If there had been time, I should probably have ordered several suits of clothes for this occasion. My appetite vanished instantly, and I knew no peace or rest until the day arrived. I was worse than ever, and began haunting the coach-office in Wood Street, Cheapside, before the coach had left the Blue Boar in our town. I had performed the first half-hour of a watch of four or five hours, when Wemmick ran against me.
“Halloa, Mr. Pip,” said he; “how do you do?”
I explained that I was waiting to meet somebody who was coming up by coach, and I inquired after the Castle and the Aged.
“Both flourishing thank you,” said Wemmick, “and particularly the Aged. He’s a wonderful father.

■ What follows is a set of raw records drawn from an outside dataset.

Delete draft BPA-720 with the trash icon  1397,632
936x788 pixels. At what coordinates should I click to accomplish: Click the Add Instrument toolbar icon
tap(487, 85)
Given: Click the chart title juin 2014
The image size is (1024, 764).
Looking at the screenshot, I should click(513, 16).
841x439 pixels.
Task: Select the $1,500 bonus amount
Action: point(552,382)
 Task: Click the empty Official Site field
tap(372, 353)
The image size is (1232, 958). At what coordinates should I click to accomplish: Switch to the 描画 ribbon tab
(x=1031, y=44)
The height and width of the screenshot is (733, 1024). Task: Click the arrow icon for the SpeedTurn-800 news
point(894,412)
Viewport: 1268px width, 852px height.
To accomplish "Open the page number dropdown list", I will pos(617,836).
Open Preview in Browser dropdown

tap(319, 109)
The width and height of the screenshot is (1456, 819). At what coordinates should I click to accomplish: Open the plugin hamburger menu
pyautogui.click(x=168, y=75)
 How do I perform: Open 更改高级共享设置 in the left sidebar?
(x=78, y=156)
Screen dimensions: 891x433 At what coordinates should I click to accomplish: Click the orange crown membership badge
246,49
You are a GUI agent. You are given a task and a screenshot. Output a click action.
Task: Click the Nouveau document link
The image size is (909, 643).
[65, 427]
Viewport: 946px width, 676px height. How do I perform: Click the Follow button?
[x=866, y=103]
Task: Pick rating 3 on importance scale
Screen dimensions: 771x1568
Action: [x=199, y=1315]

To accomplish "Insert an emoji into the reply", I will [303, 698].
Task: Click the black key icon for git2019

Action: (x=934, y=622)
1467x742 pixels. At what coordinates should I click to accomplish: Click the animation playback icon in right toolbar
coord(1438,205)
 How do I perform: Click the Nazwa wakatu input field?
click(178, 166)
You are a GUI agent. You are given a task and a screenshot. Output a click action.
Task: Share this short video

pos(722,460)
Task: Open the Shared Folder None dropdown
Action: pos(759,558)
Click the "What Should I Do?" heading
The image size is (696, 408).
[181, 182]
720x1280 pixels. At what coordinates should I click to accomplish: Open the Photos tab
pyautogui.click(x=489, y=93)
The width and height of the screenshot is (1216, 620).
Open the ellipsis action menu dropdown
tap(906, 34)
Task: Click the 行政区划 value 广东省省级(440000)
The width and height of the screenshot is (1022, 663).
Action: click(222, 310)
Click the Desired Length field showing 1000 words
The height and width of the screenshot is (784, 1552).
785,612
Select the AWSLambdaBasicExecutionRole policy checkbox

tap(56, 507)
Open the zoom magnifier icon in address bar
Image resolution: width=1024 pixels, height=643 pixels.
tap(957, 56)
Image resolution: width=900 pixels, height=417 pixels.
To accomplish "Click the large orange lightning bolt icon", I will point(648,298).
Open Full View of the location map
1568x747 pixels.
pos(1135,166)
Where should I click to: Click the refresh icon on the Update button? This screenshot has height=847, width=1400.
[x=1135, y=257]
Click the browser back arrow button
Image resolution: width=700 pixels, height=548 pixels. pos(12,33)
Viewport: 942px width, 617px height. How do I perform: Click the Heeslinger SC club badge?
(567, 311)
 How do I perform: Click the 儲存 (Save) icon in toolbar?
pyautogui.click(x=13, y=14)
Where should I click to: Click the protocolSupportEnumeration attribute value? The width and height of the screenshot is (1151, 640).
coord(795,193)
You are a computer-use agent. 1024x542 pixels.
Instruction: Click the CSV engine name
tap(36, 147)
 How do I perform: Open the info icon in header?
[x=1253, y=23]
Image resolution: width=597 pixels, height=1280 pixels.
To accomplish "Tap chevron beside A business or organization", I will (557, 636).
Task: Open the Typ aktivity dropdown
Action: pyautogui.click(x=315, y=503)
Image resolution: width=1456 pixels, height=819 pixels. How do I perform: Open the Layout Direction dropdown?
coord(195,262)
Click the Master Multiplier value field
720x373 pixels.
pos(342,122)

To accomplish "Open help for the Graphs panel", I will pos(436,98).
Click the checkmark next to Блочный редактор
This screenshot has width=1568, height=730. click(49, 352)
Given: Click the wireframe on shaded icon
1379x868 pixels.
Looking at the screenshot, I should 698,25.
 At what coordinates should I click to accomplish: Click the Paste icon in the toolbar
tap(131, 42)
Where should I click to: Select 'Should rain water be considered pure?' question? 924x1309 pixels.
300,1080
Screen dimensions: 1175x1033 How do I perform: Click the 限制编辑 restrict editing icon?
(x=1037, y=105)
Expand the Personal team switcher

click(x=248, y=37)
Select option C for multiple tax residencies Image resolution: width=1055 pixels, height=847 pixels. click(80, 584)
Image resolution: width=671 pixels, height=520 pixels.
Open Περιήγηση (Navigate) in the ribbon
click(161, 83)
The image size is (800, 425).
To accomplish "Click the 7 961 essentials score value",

He’ll be eighty-two next birthday. I plan to fire eighty-two times. Where do you think I am going to?”
“To the office?” said I, for he was tending in that direction.
“Next thing to it,” returned Wemmick, “I am going to Newgate. Mr. Pip! Would you like to have a look at Newgate? Have you time to spare?”
I had so much time to spare, that the proposal came as a relief. I joined Mr. Wemmick, and I had received, accepted his offer.
We were at Newgate in a few minutes, and we passed through the lodge into the interior of the jail. It was visiting time when Wemmick took me in, and the prisoners, behind bars in yards, were talking to friends; and a frowzy, ugly, disorderly, depressing scene it was.
It struck me that Wemmick walked among the prisoners much as a gardener might walk among his plants. He was saying, “What, Captain Tom? Are you there? Ah, indeed!” and also, “Is that Black Bill behind the cistern? Why I didn’t look for you these two months; how do you find yourself? [155]” Wemmick was highly popular.